## DATASET
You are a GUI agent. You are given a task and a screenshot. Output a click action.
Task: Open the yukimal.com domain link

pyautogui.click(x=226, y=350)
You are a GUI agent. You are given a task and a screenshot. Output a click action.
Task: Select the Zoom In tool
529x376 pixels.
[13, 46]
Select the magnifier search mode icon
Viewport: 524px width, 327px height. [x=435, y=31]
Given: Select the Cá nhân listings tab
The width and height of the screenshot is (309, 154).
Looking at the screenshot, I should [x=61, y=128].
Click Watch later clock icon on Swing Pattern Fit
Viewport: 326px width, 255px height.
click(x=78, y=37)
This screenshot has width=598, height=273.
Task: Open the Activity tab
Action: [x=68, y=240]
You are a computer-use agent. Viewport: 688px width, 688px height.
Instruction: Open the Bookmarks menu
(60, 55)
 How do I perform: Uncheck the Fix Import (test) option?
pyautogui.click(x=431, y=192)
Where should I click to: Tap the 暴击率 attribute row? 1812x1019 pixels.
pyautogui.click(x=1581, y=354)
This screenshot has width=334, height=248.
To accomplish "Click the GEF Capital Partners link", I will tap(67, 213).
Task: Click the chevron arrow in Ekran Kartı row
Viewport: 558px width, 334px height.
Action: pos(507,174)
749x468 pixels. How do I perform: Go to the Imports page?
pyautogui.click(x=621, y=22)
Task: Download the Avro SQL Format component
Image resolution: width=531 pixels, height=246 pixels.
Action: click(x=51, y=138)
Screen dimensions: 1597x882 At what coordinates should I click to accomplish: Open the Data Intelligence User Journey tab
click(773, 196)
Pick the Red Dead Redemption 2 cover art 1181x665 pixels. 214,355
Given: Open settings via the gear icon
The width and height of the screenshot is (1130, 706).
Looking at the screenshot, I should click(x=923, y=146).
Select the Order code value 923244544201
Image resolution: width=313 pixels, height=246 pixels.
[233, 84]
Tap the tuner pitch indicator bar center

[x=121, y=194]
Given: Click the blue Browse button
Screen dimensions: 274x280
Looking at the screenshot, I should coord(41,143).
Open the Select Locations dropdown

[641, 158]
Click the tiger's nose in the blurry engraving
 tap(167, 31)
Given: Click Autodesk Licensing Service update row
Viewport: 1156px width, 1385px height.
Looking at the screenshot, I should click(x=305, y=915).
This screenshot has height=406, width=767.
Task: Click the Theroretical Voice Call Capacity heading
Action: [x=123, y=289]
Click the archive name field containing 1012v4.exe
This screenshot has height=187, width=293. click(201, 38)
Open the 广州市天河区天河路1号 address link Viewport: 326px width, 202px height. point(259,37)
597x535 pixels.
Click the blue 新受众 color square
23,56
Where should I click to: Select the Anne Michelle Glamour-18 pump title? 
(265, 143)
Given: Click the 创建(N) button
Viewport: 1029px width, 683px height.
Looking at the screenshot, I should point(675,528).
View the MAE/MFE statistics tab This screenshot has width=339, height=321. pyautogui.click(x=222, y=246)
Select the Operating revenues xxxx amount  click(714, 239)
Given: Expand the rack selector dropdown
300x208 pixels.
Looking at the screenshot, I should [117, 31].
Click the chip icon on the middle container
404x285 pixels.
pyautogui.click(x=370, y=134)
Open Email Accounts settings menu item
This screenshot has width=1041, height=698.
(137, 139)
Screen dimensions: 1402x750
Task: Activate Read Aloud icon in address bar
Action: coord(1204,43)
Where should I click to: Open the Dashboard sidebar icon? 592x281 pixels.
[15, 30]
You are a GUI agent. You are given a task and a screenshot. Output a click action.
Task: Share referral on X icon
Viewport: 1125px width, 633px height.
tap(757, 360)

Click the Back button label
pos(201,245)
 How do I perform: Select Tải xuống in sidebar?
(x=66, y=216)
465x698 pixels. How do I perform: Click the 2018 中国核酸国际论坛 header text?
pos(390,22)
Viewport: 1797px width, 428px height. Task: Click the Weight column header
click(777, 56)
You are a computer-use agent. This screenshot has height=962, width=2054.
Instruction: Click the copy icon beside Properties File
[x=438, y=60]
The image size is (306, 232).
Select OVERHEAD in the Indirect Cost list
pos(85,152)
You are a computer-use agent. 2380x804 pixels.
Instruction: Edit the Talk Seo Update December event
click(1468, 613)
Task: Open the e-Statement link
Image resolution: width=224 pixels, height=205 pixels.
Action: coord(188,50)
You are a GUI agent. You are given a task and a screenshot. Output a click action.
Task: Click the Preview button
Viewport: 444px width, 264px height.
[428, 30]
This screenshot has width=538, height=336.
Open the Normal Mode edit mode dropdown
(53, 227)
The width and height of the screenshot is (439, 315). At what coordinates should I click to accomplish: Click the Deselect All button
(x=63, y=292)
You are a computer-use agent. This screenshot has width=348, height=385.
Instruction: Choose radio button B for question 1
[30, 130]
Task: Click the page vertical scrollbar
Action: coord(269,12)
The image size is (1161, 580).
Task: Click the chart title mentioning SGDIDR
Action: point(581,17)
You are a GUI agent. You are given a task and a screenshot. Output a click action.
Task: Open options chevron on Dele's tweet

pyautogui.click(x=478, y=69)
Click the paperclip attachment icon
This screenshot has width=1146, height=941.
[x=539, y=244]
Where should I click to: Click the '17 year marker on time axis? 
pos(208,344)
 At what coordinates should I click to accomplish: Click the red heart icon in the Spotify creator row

## EXERCISE DETAILS
Line by line, the data should be returned exactly as written.

## SOLUTION
You are a GUI agent. You are given a task and a screenshot. Output a click action.
Task: Open the yukimal.com domain link

pyautogui.click(x=226, y=350)
You are a GUI agent. You are given a task and a screenshot. Output a click action.
Task: Select the Zoom In tool
529x376 pixels.
[13, 46]
Select the magnifier search mode icon
Viewport: 524px width, 327px height. [x=435, y=31]
Given: Select the Cá nhân listings tab
The width and height of the screenshot is (309, 154).
Looking at the screenshot, I should [x=61, y=128].
Click Watch later clock icon on Swing Pattern Fit
Viewport: 326px width, 255px height.
click(x=78, y=37)
This screenshot has width=598, height=273.
Task: Open the Activity tab
Action: [x=68, y=240]
You are a computer-use agent. Viewport: 688px width, 688px height.
Instruction: Open the Bookmarks menu
(60, 55)
 How do I perform: Uncheck the Fix Import (test) option?
pyautogui.click(x=431, y=192)
Where should I click to: Tap the 暴击率 attribute row? 1812x1019 pixels.
pyautogui.click(x=1581, y=354)
This screenshot has width=334, height=248.
To accomplish "Click the GEF Capital Partners link", I will tap(67, 213).
Task: Click the chevron arrow in Ekran Kartı row
Viewport: 558px width, 334px height.
Action: pos(507,174)
749x468 pixels. How do I perform: Go to the Imports page?
pyautogui.click(x=621, y=22)
Task: Download the Avro SQL Format component
Image resolution: width=531 pixels, height=246 pixels.
Action: click(x=51, y=138)
Screen dimensions: 1597x882 At what coordinates should I click to accomplish: Open the Data Intelligence User Journey tab
click(773, 196)
Pick the Red Dead Redemption 2 cover art 1181x665 pixels. 214,355
Given: Open settings via the gear icon
The width and height of the screenshot is (1130, 706).
Looking at the screenshot, I should click(x=923, y=146).
Select the Order code value 923244544201
Image resolution: width=313 pixels, height=246 pixels.
[233, 84]
Tap the tuner pitch indicator bar center

[x=121, y=194]
Given: Click the blue Browse button
Screen dimensions: 274x280
Looking at the screenshot, I should coord(41,143).
Open the Select Locations dropdown

[641, 158]
Click the tiger's nose in the blurry engraving
 tap(167, 31)
Given: Click Autodesk Licensing Service update row
Viewport: 1156px width, 1385px height.
Looking at the screenshot, I should click(x=305, y=915).
This screenshot has height=406, width=767.
Task: Click the Theroretical Voice Call Capacity heading
Action: [x=123, y=289]
Click the archive name field containing 1012v4.exe
This screenshot has height=187, width=293. click(201, 38)
Open the 广州市天河区天河路1号 address link Viewport: 326px width, 202px height. point(259,37)
597x535 pixels.
Click the blue 新受众 color square
23,56
Where should I click to: Select the Anne Michelle Glamour-18 pump title? 
(265, 143)
Given: Click the 创建(N) button
Viewport: 1029px width, 683px height.
Looking at the screenshot, I should point(675,528).
View the MAE/MFE statistics tab This screenshot has width=339, height=321. pyautogui.click(x=222, y=246)
Select the Operating revenues xxxx amount  click(714, 239)
Given: Expand the rack selector dropdown
300x208 pixels.
Looking at the screenshot, I should [117, 31].
Click the chip icon on the middle container
404x285 pixels.
pyautogui.click(x=370, y=134)
Open Email Accounts settings menu item
This screenshot has width=1041, height=698.
(137, 139)
Screen dimensions: 1402x750
Task: Activate Read Aloud icon in address bar
Action: coord(1204,43)
Where should I click to: Open the Dashboard sidebar icon? 592x281 pixels.
[15, 30]
You are a GUI agent. You are given a task and a screenshot. Output a click action.
Task: Share referral on X icon
Viewport: 1125px width, 633px height.
tap(757, 360)

Click the Back button label
pos(201,245)
 How do I perform: Select Tải xuống in sidebar?
(x=66, y=216)
465x698 pixels. How do I perform: Click the 2018 中国核酸国际论坛 header text?
pos(390,22)
Viewport: 1797px width, 428px height. Task: Click the Weight column header
click(777, 56)
You are a computer-use agent. This screenshot has height=962, width=2054.
Instruction: Click the copy icon beside Properties File
[x=438, y=60]
The image size is (306, 232).
Select OVERHEAD in the Indirect Cost list
pos(85,152)
You are a computer-use agent. 2380x804 pixels.
Instruction: Edit the Talk Seo Update December event
click(1468, 613)
Task: Open the e-Statement link
Image resolution: width=224 pixels, height=205 pixels.
Action: coord(188,50)
You are a GUI agent. You are given a task and a screenshot. Output a click action.
Task: Click the Preview button
Viewport: 444px width, 264px height.
[428, 30]
This screenshot has width=538, height=336.
Open the Normal Mode edit mode dropdown
(53, 227)
The width and height of the screenshot is (439, 315). At what coordinates should I click to accomplish: Click the Deselect All button
(x=63, y=292)
You are a computer-use agent. This screenshot has width=348, height=385.
Instruction: Choose radio button B for question 1
[30, 130]
Task: Click the page vertical scrollbar
Action: coord(269,12)
The image size is (1161, 580).
Task: Click the chart title mentioning SGDIDR
Action: point(581,17)
You are a GUI agent. You are given a task and a screenshot. Output a click action.
Task: Open options chevron on Dele's tweet

pyautogui.click(x=478, y=69)
Click the paperclip attachment icon
This screenshot has width=1146, height=941.
[x=539, y=244]
Where should I click to: Click the '17 year marker on time axis? 
pos(208,344)
 At what coordinates should I click to accomplish: Click the red heart icon in the Spotify creator row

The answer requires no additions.